— Begin Document excerpt —
I would imagine, seeing that cpu speed vs power consumed is not linear and that,
1] The power budget was in a small range
2] The production cost budget was also constrained

They might have been given a range of solutions. A few higher speed cores or much more lower speed ones. It is now seems the one taken might be the best one, in their minds, but I'm no expert, and probably few of us here can say with complete certainty.
To say is was basically forced on them as a fact is without evidence.
 

StrangerGuy

Diamond Member
May 9, 2004
8,443
124
106
I am looking at today. What I see are tons of titles optimized for consoles, which run okay on PC simply because the PC has brute force power even if the game is very poorly optimized (from the point of view of the PC).

Why do you assume that in the future, games won't be optimized for consoles?

It seems like an absurd point of view based on a long history of console games being optimized for consoles.

Some people just don't get it though. As much as graphically revolutionary Crysis was back in 2007 it only sold 1M copies. Current development costs are already so high on current gen that to maximise today's PC hardware just to sell PC games is next to impossible.
 

Dribble

Platinum Member
Aug 9, 2005
2,076
611
136
I think people here are over-estimating how hard multi-threading is. Been doing it in my job for many years. It's really not that difficult - you just need the low level libraries to allow you to access data and pass messages around in a thread safe way, then you pick the correct things to thread (renderer, physics, collision) and do it.

These next gen consoles with their standard x86 architectures and in Sony's case even simpler with a unified memory architecture should be easy to code for.
 

Broheim

Diamond Member
Feb 17, 2011
4,592
2
81
I think people here are over-estimating how hard multi-threading is. Been doing it in my job for many years. It's really not that difficult - you just need the low level libraries to allow you to access data and pass messages around in a thread safe way, then you pick the correct things to thread (renderer, physics, collision) and do it.

These next gen consoles with their standard x86 architectures and in Sony's case even simpler with a unified memory architecture should be easy to code for.

I remember writing a small multiplayer p2p arcade shooter in school, multithreading the core code of the game probably complicated things tenfold. I never got it to work properly, 1-3 players were fine but after that things started getting weird. that was a pretty simple little game and I can only imagine how much more complicated things get with big impressive games like ps2. Features exponentially add complexity and complexity adds cost.
 

Aikouka

Lifer
Nov 27, 2001
30,383
912
126
I think people here are over-estimating how hard multi-threading is. Been doing it in my job for many years. It's really not that difficult - you just need the low level libraries to allow you to access data and pass messages around in a thread safe way, then you pick the correct things to thread (renderer, physics, collision) and do it.

Don't collisions normally require physics calculations and all of those are prerequisites for rendering? I guess I'm trying to see how you are necessarily breaking off parallel tasks when they still appear to have a dependency-based ordering.
 

Chiropteran

Diamond Member
Nov 14, 2003
9,811
110
106
Some people just don't get it though. As much as graphically revolutionary Crysis was back in 2007 it only sold 1M copies. Current development costs are already so high on current gen that to maximise today's PC hardware just to sell PC games is next to impossible.

Yeah, people don't get it. Those absurdly high dev costs are not high because the programming is so expensive, they are high because modern game companies are spending the vast majority of the development money on marketing and art (graphics).
— End Document excerpt —
— Begin Listed entries —
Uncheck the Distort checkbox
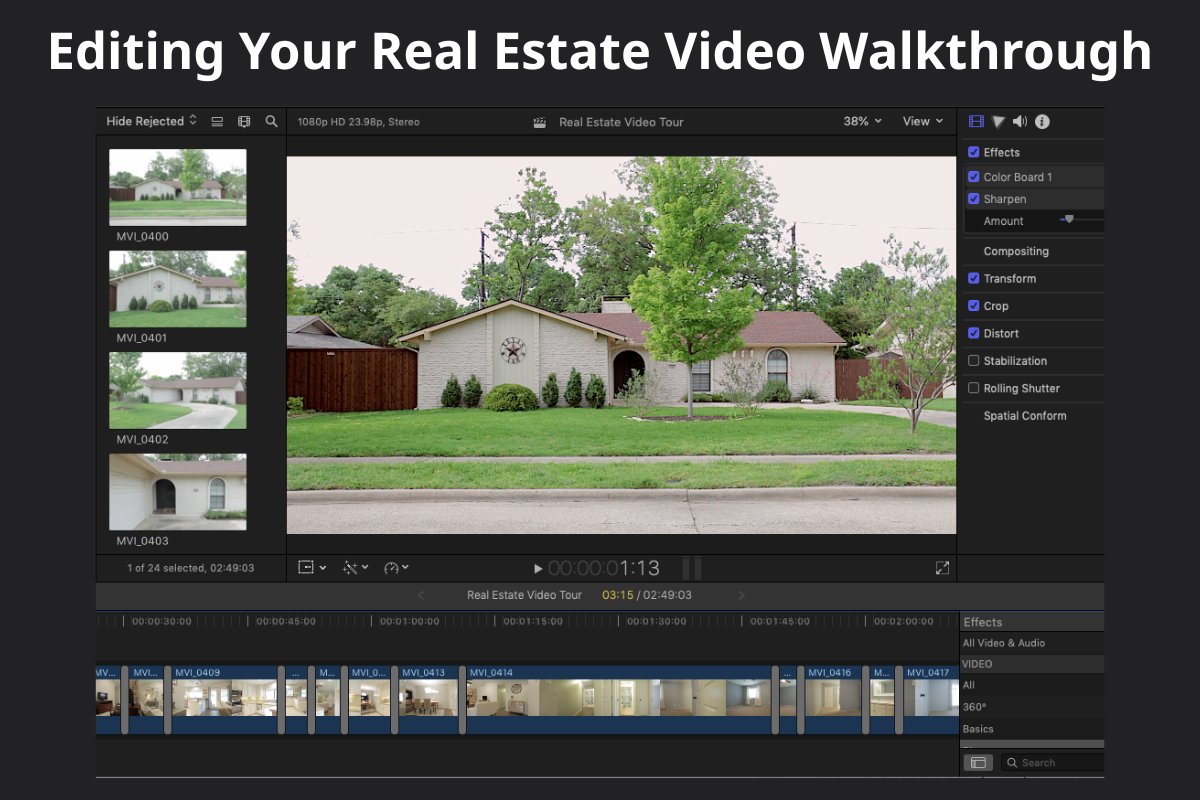 [974, 333]
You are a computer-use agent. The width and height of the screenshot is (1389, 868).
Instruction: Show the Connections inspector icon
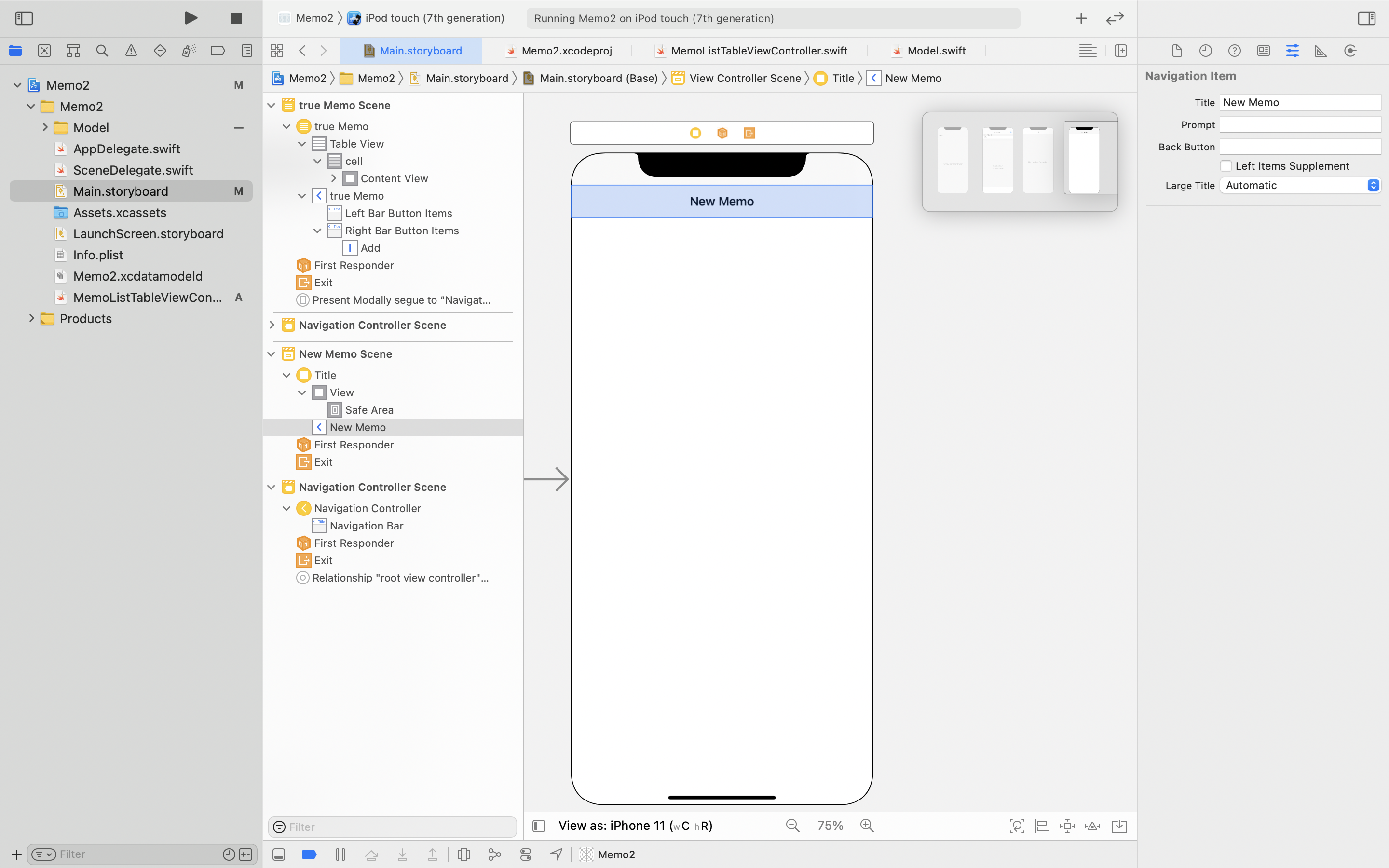1350,51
— End Listed entries —
## Set of tasks
1: From the forum thread, extract the part that opens with the words containing "Chiropteran" and closes with "and art (graphics).".
2: Answer these questions about the forum thread:
(a) How many copies of Crysis sold?
(b) What three things does Dribble name as the correct things to thread?
(c) According to Chiropteran, on what do modern game companies spend most of their development money?
The records aren't needed for what follows.

## Complete answers
1:
Chiropteran

Diamond Member
Nov 14, 2003
9,811
110
106
Some people just don't get it though. As much as graphically revolutionary Crysis was back in 2007 it only sold 1M copies. Current development costs are already so high on current gen that to maximise today's PC hardware just to sell PC games is next to impossible.

Yeah, people don't get it. Those absurdly high dev costs are not high because the programming is so expensive, they are high because modern game companies are spending the vast majority of the development money on marketing and art (graphics).

2:
(a) 1M copies.
(b) Renderer, physics and collision.
(c) Marketing and art (graphics).